● TASKS AND EXERCISES:
1 > In the commentary on the Golden Calf, what does the Ramban say Bnei Yisrael were seeking when they demanded an idol?
2 > List the events that the commentary on the Golden Calf names as the time when, to some people, Moshe ceased to be a person.
3 > According to the commentary on the Golden Calf, why did some people not look for the best possible human replacement when Moshe was missing?

The question that is repeatedly asked on our parasha is how Bnei Yisrael, only weeks after experiencing the unparalleled, awesome revelation of the Divine Presence, could so easily demand an idol to lead them. The Ramban provides one of the most well known answers (on Shemot 32:1). He says that they were not looking for an alternative to Hashem but an alternative to Moshe in his leadership role as an intermediary between Hashem and the nation. He notes, among other things, that they asked for something to “walk among us,” rather than a deity.
However, this explanation is difficult. If they wanted to replace Moshe, they should have found a human replacement, who could act as Moshe had. If their religious state had deteriorated to the point that they did not want Aharon, they might have chosen a Korach or Datan, who would have gladly offered their services. But how did believers in Hashem think that a hunk of metal could replace a human being? (It is easier for an idol to take Hashem’s place, k’v’yachol, in a person’s eyes, because man can anyway not fathom what Hashem is.)
The key to understanding the Ramban’s approach appears to be along the lines that we presented last week. In truth, Moshe, perhaps the holiest man in the history of the world, was still a man who functioned as humans do, albeit on a much higher level than others. But to some people at the time of the Exodus, the splitting of the sea, and the giving of the Torah, Moshe ceased to be a person. They saw him as a heavenly-sent, Divine miracle. If he was missing, there was no point to look for the best possible human replacement. In these people’s eyes, a replacement was inconceivable, even heretical. He would have to be replaced by another miracle, an intermediary between man and Hashem, who defied the rules of nature. Their memories brought back images of idol worship, which they rejected, in principle, but were influenced by, in practice. They decided that even though an idol was not G-d, idols could still bring about miracles, which man through his efforts to follow Hashem’s word in proper faith could never do. The line between that dangerous concept and true idol worship was quickly blurred and within a short time, some began worshipping the Golden Calf itself.
Sometimes good but naïve people glorify a concept or a person beyond its real, albeit elevated, status, turning it into something supernatural. They may surround it with such an aura that they perceive the concept or person so indispensable that they do not look for the best replacement. The Torah requires that people put even ideals and people of Moshe’s incredible level in proper perspective (only Hashem is incomparable). Thereby, they can avoid dangerous mistakes, which can come out of despair when their “idol” appears to desert them.

● DATASET ENTRIES:
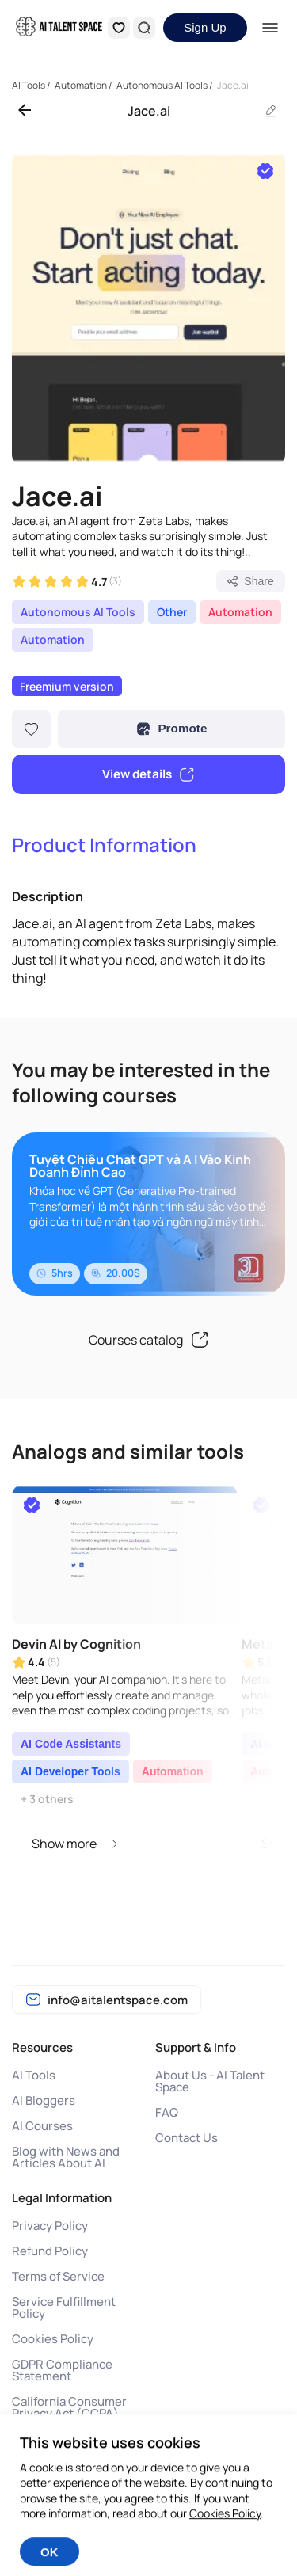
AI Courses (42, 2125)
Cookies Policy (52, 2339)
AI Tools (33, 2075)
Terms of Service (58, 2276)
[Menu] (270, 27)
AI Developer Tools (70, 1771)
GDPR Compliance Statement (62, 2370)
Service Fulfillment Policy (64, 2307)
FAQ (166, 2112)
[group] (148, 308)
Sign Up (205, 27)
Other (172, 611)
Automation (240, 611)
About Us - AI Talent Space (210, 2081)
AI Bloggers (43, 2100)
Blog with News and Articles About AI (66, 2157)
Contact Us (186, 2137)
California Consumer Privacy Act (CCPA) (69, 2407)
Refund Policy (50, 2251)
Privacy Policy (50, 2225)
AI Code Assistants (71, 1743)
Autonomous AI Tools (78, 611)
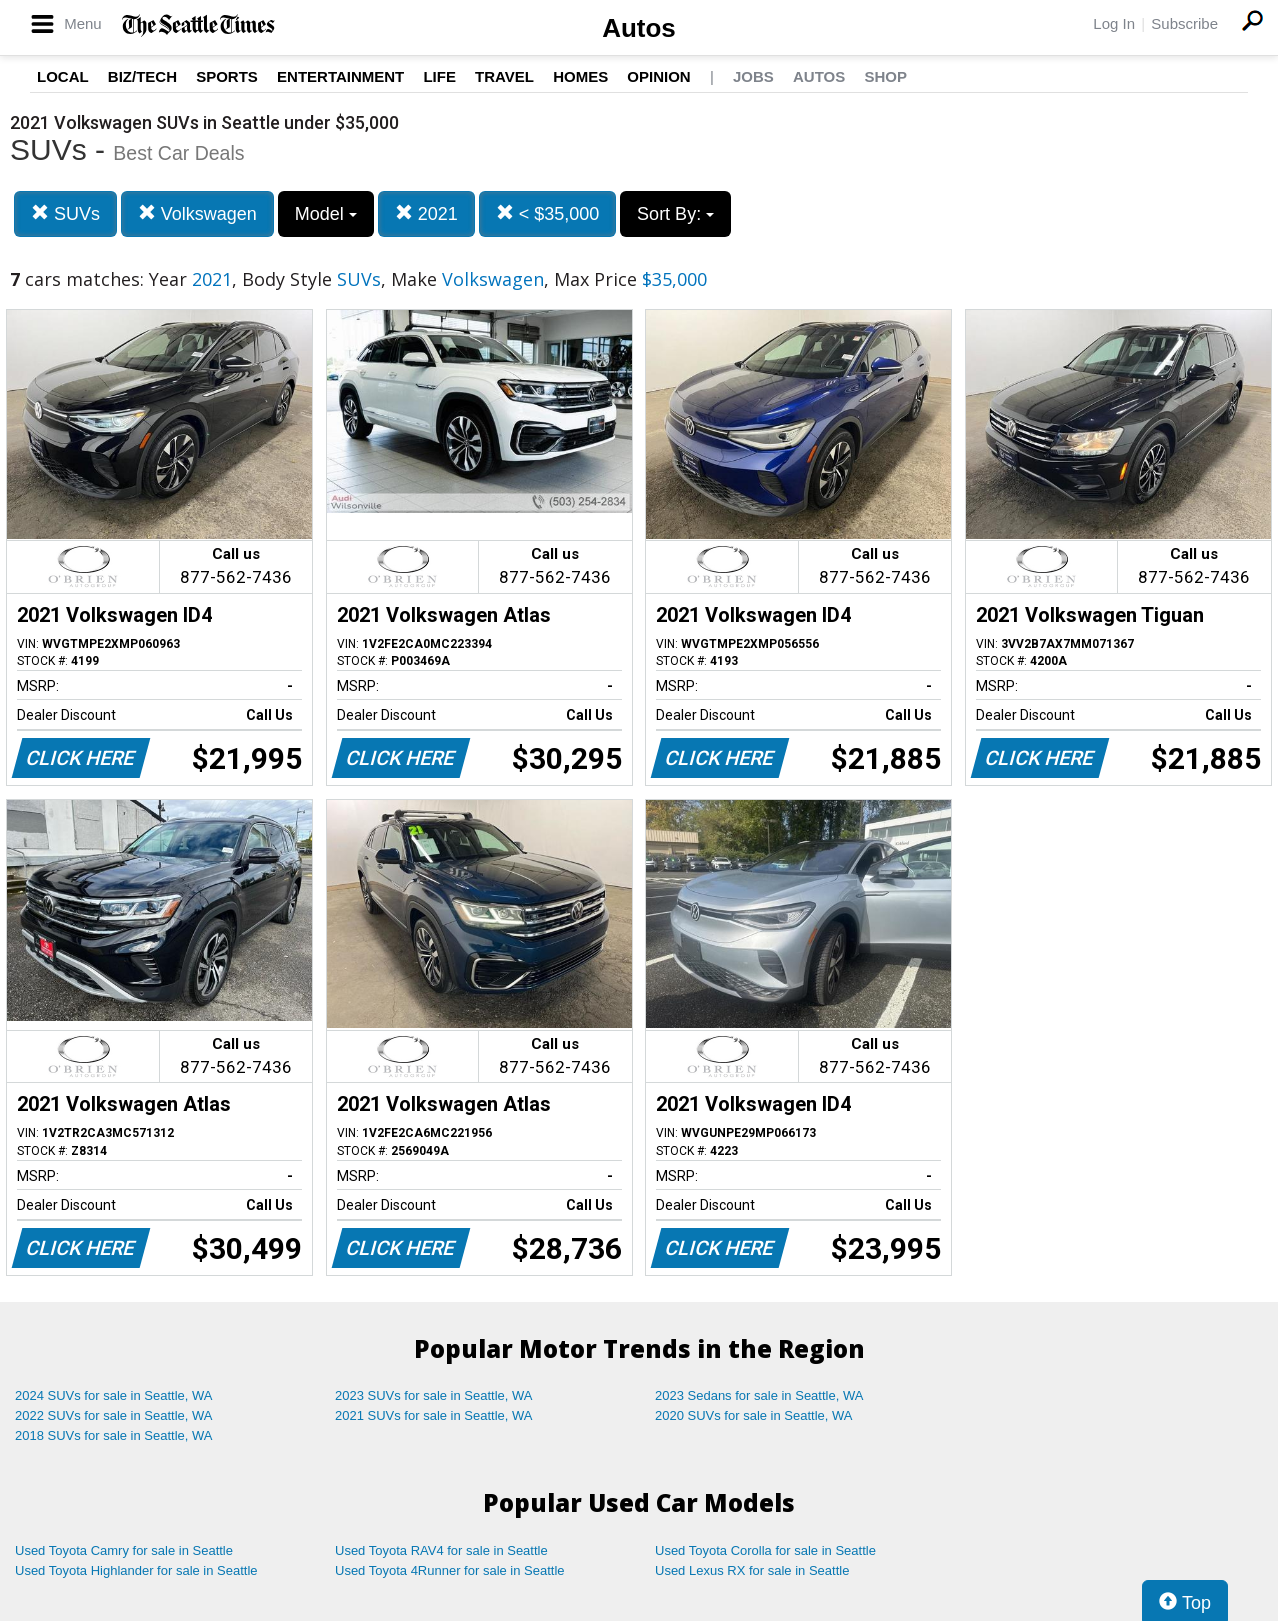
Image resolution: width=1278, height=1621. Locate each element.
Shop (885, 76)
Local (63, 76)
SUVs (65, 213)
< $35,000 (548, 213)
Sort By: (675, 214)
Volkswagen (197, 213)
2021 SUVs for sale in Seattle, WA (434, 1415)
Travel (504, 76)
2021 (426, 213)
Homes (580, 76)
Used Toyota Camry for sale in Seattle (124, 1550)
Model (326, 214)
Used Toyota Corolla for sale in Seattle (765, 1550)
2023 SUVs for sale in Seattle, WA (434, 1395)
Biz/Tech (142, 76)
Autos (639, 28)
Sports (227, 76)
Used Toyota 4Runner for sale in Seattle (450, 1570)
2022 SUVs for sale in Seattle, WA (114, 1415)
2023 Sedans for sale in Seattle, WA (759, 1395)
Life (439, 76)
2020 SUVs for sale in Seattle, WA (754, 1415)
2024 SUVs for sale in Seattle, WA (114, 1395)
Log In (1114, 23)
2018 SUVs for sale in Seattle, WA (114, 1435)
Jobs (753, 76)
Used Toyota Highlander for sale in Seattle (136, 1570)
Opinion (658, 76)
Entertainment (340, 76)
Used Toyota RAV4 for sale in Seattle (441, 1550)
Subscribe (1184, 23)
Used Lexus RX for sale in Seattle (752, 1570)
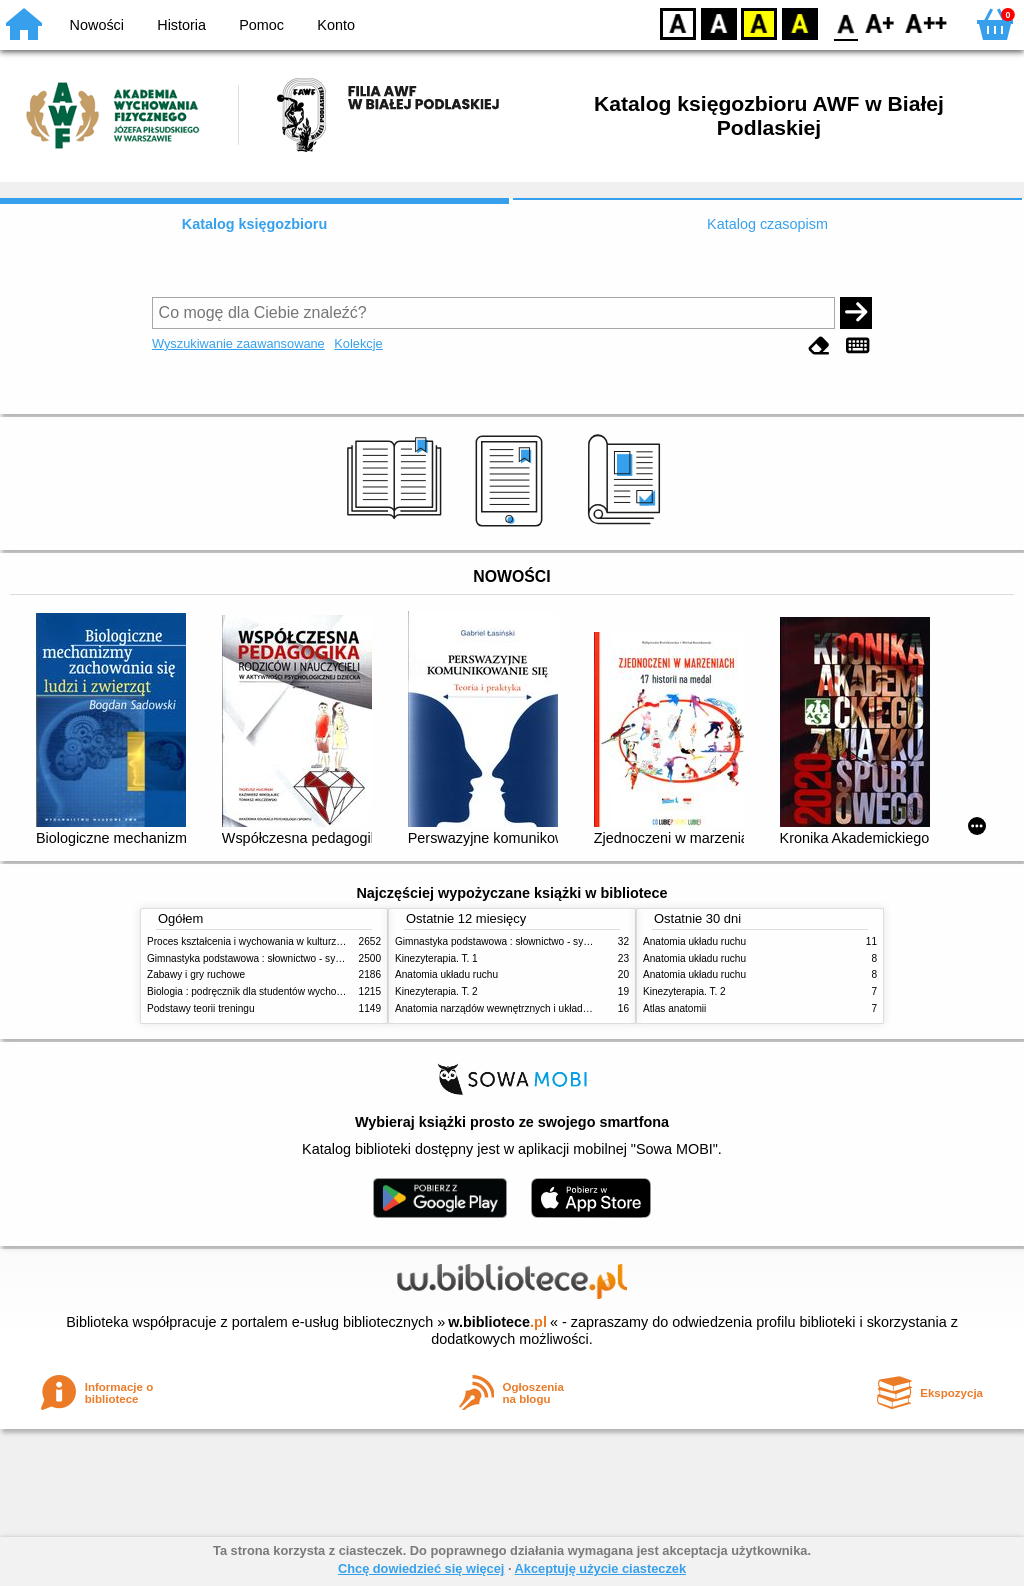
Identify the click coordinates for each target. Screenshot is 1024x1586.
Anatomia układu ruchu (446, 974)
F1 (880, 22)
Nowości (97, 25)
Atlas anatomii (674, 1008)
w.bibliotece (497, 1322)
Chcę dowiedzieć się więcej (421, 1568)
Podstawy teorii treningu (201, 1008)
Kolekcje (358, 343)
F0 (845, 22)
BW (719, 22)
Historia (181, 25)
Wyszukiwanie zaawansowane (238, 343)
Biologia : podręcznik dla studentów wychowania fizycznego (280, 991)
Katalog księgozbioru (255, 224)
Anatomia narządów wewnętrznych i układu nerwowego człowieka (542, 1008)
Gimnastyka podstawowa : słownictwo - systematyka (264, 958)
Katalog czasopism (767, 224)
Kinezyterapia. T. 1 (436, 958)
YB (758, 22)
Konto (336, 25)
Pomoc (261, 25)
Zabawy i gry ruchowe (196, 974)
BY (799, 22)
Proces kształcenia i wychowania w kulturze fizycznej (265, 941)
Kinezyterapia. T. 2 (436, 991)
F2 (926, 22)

● OUTPUTS:
1 > An alternative to Moshe in his leadership role as an intermediary between Hashem and the nation, not an alternative to Hashem.

2 > The Exodus, the splitting of the sea, and the giving of the Torah.

3 > They saw Moshe as a heavenly-sent, Divine miracle rather than a person, so a human replacement seemed inconceivable, even heretical. In their eyes he would have to be replaced by another miracle, an intermediary between man and Hashem that defied the rules of nature.